The deposit for our new home is stuck in solicitor’s HSBC account

HSBC branch
By the time HSBC had ‘unlocked’ the cash, a reader had lost the property they planned to purchase. Photograph: Vincent Yu/AP

My family sold a property and the £223,000 sale price, which we were going to use as a deposit on a new house, was paid into our solicitor’s HSBC bank account.

Soon afterwards, HSBC decided to close her accounts, and sent her one cheque combining the funds from all three. A solicitor is not allowed to mix client and business funds and she therefore returned the cheque and requested that the money be split into several payments.

HSBC’s response was to send another single cheque. Five months on she still has not received her money. We are unable to proceed with the purchase and are being pursued by the agent who sold our property, for their commission.

DH, London

The alacrity with which banks are closing customer accounts without warning or explanation is alarming and HSBC dominates the complaints I receive on the issue. The main reason is draconian anti-money laundering rules which oblige banks to police the source of all the funds on their books.

It’s unclear why your solicitor fell foul of HSBC.

What is plain is that you have been trapped in the middle of a blame game.

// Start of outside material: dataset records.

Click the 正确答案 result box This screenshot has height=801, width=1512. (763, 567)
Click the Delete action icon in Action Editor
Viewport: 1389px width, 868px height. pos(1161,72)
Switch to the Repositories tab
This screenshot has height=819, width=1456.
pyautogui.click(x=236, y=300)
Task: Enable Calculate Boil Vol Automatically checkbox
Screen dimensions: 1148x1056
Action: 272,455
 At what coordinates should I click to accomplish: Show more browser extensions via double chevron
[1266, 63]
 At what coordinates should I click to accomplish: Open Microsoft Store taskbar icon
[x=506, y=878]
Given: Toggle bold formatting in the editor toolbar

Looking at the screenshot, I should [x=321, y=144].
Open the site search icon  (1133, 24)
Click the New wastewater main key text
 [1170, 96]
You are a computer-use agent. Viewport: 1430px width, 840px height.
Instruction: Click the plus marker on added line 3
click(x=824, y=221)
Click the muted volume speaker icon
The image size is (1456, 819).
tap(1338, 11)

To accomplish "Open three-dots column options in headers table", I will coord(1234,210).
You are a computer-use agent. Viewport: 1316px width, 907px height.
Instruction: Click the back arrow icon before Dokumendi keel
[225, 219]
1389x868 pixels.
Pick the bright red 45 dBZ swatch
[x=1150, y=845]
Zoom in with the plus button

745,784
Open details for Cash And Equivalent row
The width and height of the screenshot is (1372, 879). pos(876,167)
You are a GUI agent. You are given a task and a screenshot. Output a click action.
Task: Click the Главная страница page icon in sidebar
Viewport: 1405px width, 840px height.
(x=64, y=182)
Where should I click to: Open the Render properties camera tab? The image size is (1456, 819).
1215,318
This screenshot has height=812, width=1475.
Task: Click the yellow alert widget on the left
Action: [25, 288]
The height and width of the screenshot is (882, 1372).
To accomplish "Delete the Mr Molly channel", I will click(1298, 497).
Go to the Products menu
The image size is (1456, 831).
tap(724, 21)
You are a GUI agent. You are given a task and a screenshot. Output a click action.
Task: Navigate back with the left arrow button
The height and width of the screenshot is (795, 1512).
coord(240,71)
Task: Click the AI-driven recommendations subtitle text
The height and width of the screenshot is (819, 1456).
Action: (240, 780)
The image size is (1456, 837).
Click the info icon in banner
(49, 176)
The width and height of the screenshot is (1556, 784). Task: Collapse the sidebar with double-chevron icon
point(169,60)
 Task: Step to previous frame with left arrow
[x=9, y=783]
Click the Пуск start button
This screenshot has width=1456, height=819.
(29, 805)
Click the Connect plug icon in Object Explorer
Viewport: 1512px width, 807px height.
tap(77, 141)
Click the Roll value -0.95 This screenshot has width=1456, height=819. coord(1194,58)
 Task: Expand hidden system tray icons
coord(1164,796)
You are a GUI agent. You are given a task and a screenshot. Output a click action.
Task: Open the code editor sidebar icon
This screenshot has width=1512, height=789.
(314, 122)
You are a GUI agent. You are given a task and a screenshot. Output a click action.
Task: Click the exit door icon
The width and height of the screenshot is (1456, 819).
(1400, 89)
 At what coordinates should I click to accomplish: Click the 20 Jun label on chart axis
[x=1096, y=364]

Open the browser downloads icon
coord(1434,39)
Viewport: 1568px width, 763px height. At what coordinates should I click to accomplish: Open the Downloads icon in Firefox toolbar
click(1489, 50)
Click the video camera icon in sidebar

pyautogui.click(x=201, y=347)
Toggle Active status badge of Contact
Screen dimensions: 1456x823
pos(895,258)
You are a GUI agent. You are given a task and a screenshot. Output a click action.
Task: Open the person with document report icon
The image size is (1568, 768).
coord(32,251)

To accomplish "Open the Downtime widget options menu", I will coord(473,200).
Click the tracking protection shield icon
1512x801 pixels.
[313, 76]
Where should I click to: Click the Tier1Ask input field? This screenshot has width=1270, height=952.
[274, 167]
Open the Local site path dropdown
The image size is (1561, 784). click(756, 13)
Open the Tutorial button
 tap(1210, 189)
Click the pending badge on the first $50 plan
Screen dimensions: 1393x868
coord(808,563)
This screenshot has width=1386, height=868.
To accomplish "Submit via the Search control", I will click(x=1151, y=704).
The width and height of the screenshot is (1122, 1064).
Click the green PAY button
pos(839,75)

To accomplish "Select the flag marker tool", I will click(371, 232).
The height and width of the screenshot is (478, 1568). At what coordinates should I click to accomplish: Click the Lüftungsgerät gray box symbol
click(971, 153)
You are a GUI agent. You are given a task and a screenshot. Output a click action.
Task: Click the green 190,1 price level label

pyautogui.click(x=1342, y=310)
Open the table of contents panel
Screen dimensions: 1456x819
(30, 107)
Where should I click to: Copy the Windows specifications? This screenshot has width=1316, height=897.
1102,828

HSBC, which did not want to comment on the record, kept assuring me that appropriately split cheques had been sent on several occasions, but were returned; your solicitor was equally adamant that only cheques blending all three accounts have been received and duly returned as it would have breached Solicitors Regulation Authority rules to cash them.

It took a further seven weeks after I contacted HSBC for the money to reach you, by which time you had lost the property you had been trying to buy and lost the mortgage and legal fees you had already paid.

Presumably, others also had vital funds stuck in limbo for seven months.

Unfortunately, as you are not the HSBC customer, your options for compensation are limited, but your solicitor could complain about the handling of her case to the Financial Ombudsman Service.

If her complaint is upheld they can require the bank to pay redress.